An AppleTV+ original, the show Ted Lasso is engineered to showcase men being soft, supportive, and most of all safe. What can be safer than a white man willing to ‘torture’ himself with spice? The episode ends with Ted getting the shits and rushing home. How, and why, does this signal safety? What inferences are we drawing from spice tolerance? Where does spice sit at the intersection of gender, race and online culture wars?
Your spice tolerance is a significant social signifier; through understanding perceptions of spice tolerance, we gain insight into shifting webs of relationships between identities, like race, gender, and politics1.
We look at how spice has come to represent the Indian community globally, how spice is treated within the Indian community, how expectations of spice tolerance falls along gendered notions of strength, and discuss the transcultural implications of observing historic injustice and how trends skewer truth.
Spice as Signifier
Cultures in the global North with significant Indian communities have synonymized spice and “Indianness”.
Stand-up comedian Hasan Minhaj’s appearance on the YouTube talkshow Hot Ones begins with the question, “How are you with hot food?” Minhaj responds, “As an Indian, I’m pretty good.”
“Do you feel the pressure of your people on your shoulders?

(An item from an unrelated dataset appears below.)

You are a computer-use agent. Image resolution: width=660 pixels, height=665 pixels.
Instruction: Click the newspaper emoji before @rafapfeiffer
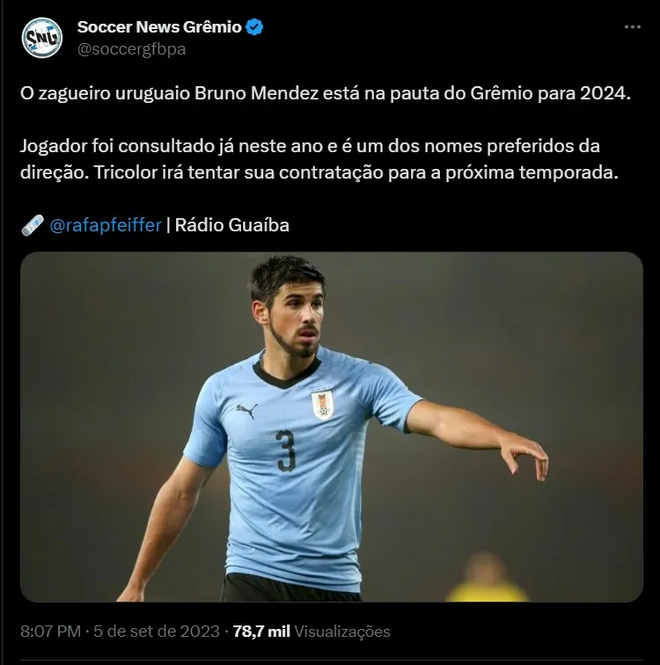tap(33, 225)
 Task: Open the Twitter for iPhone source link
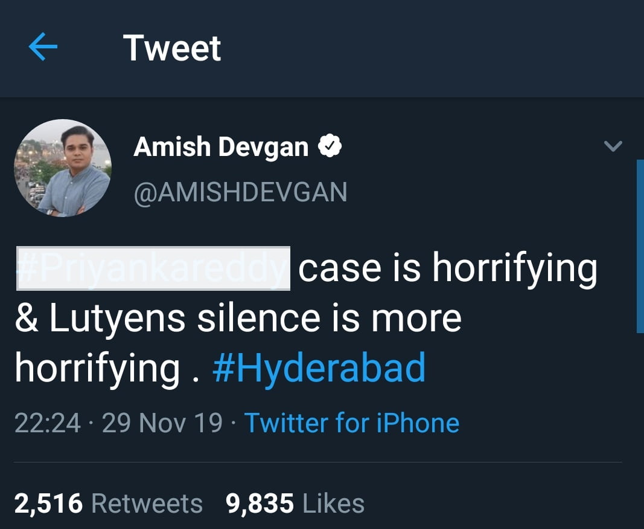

And you really need to come correct?”, the host adds.
Proliferation of identity-based language has created a slew of terms to describe every intersection between “white” and “Indian” culture: American born confused desi (ABCD), fresh off the boats (FOB), coconut, firangi. An ABCD must outdo a white American in spice tolerance, but they, in turn, should be outdone by a FOB, who should then be trumped by any “real” middle-class Indian2.
On the show, failure to complete the wings results in induction into the Wall of Shame. For Minhaj it would imply he was less of a man and less of an Indian.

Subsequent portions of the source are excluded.